Unemployment Has Some Serious Psychological Implications

February 20th 2015

By:
Alicia Lutes

When, oh when, will we stop stigmatizing mental health issues as things that only happen to the troubled and unstable among us? Because the latest research is in on how unemployment affects a person's mental well-being and guess what? It not only affects it, but it actively changes even those personality traits previously considered "fixed" by psychologists.

Hoo boy.

According to new data published in the American Psychological Association's Journal of Applied Psychology, unemployment has been proven to change people's basic personality characteristics, often making folks less conscientious, agreeable, and/or open in their daily lives.
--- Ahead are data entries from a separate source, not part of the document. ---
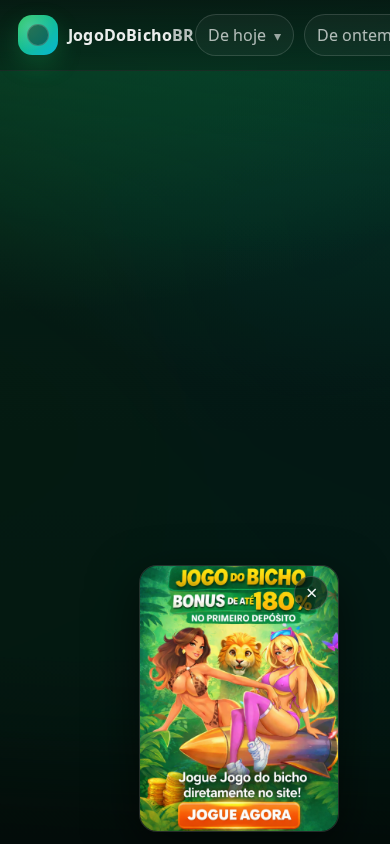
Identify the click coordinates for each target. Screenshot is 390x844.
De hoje (244, 35)
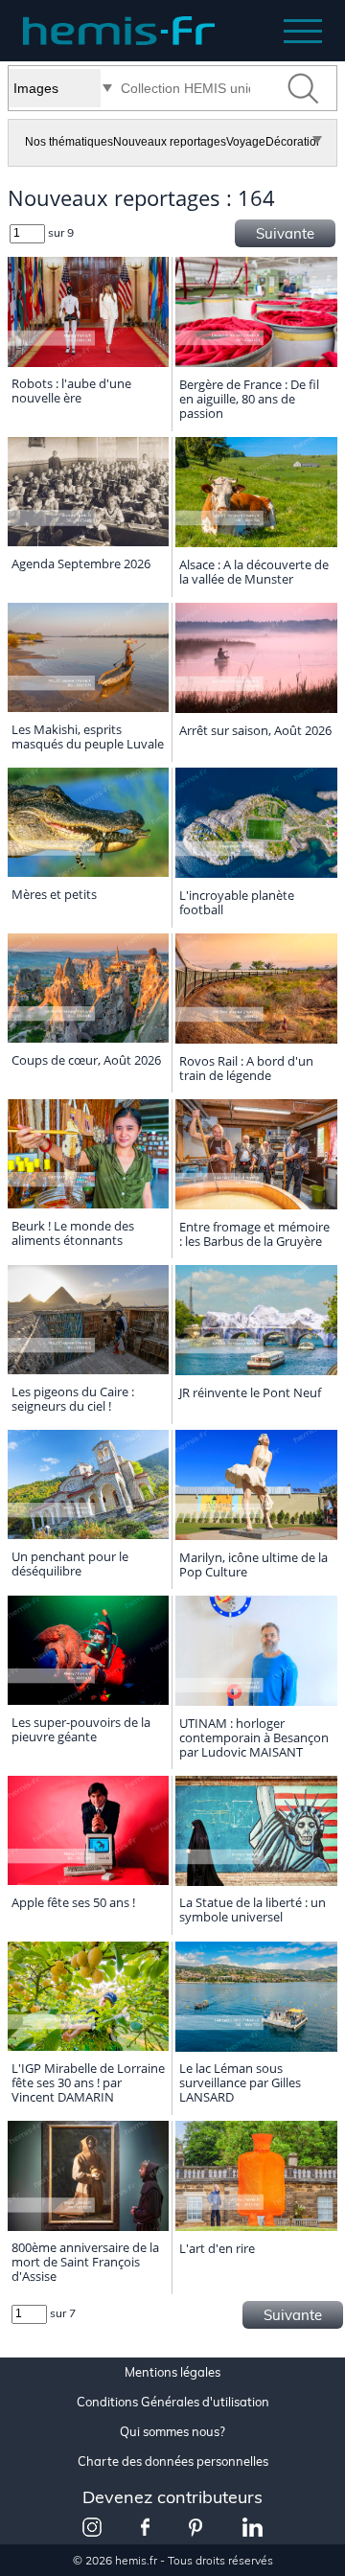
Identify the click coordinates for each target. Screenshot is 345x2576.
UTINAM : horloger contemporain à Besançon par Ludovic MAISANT (254, 1737)
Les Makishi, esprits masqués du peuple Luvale (88, 736)
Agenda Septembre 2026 (81, 563)
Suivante (285, 233)
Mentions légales (172, 2372)
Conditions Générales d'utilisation (173, 2402)
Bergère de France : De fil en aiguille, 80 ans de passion (249, 399)
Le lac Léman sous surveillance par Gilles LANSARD (240, 2082)
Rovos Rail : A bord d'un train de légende (246, 1068)
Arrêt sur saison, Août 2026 (255, 730)
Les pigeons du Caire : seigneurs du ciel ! (73, 1398)
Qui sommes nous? (172, 2432)
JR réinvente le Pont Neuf (250, 1392)
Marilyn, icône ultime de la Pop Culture (253, 1564)
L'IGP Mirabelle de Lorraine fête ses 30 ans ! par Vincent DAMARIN (88, 2082)
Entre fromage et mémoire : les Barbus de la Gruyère (254, 1234)
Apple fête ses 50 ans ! (73, 1902)
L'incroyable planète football (236, 902)
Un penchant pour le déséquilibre (70, 1563)
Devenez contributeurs (172, 2497)
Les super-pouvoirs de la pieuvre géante (81, 1729)
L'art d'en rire (217, 2248)
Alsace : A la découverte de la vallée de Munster (254, 571)
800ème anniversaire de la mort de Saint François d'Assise (85, 2262)
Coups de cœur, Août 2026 (86, 1060)
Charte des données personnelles (173, 2461)
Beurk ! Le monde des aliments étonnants (73, 1233)
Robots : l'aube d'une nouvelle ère (71, 390)
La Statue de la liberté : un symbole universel (252, 1909)
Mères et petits (54, 894)
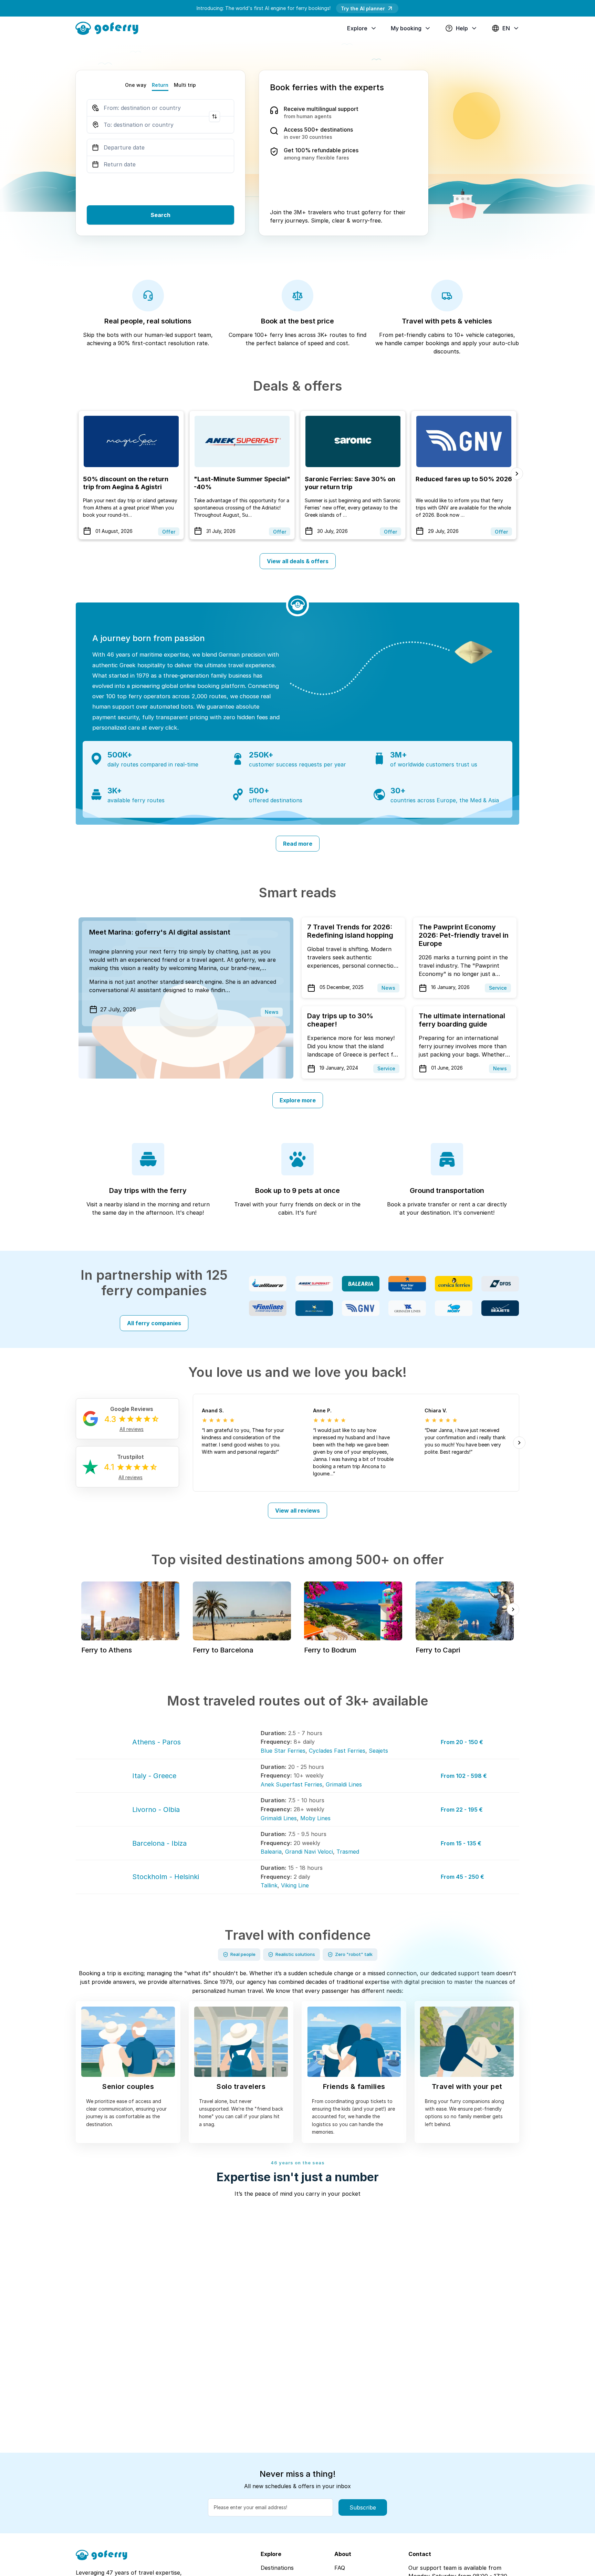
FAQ (339, 2567)
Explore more (298, 1100)
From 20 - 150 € (462, 1742)
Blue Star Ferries (283, 1750)
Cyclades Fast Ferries (337, 1750)
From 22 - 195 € (462, 1809)
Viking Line (295, 1885)
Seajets (378, 1750)
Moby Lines (315, 1818)
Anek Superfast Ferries (291, 1784)
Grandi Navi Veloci (309, 1851)
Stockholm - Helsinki (165, 1877)
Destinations (277, 2567)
But how does one figure this sort of thing out? you may ask. Well: the researchers examined a sample of 6,769 German adults (3,733 men and 3,036 women) over a period of four years. At two points over the four years they were asked to take a standard personality test to gage their psychological state, studying the "Big Five" personality traits (conscientiousness, neuroticism, agreeableness, extraversion, and openness) said to be "fixed" aspects we cannot change. Within this group were 210 folks who were unemployed anywhere from one to four years during the experiment. Another, separate group of them (251 to be exact) were unemployed less than a year but ultimately found jobs.

In their published findings, they found a stark change in the groups' behaviors — and even bigger differences between men and women.
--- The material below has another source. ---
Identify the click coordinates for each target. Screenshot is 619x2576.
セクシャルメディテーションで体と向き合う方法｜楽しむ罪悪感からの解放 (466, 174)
For men, agreeableness actually increased during the first two years of unemployment but fell after that period — tumbling so far that their levels ended up being lower than men who were actively employed. Conscientiousness declined the longer men went without employment, but was also tied to the ability to enjoy one's income (a.k.a. having an expendable portion to spend on non-essentials). Their general openness in the first year of employment remained steady, but decreased the longer they went without a job.

Interestingly enough, women had similar reactions — with the exception of agreeableness, which simply declined steadily — until the last year of the study, where they managed to rebound from their own conscientiousness and openness declines, even if still unemployed. (Perspective really is everything, isn't it?)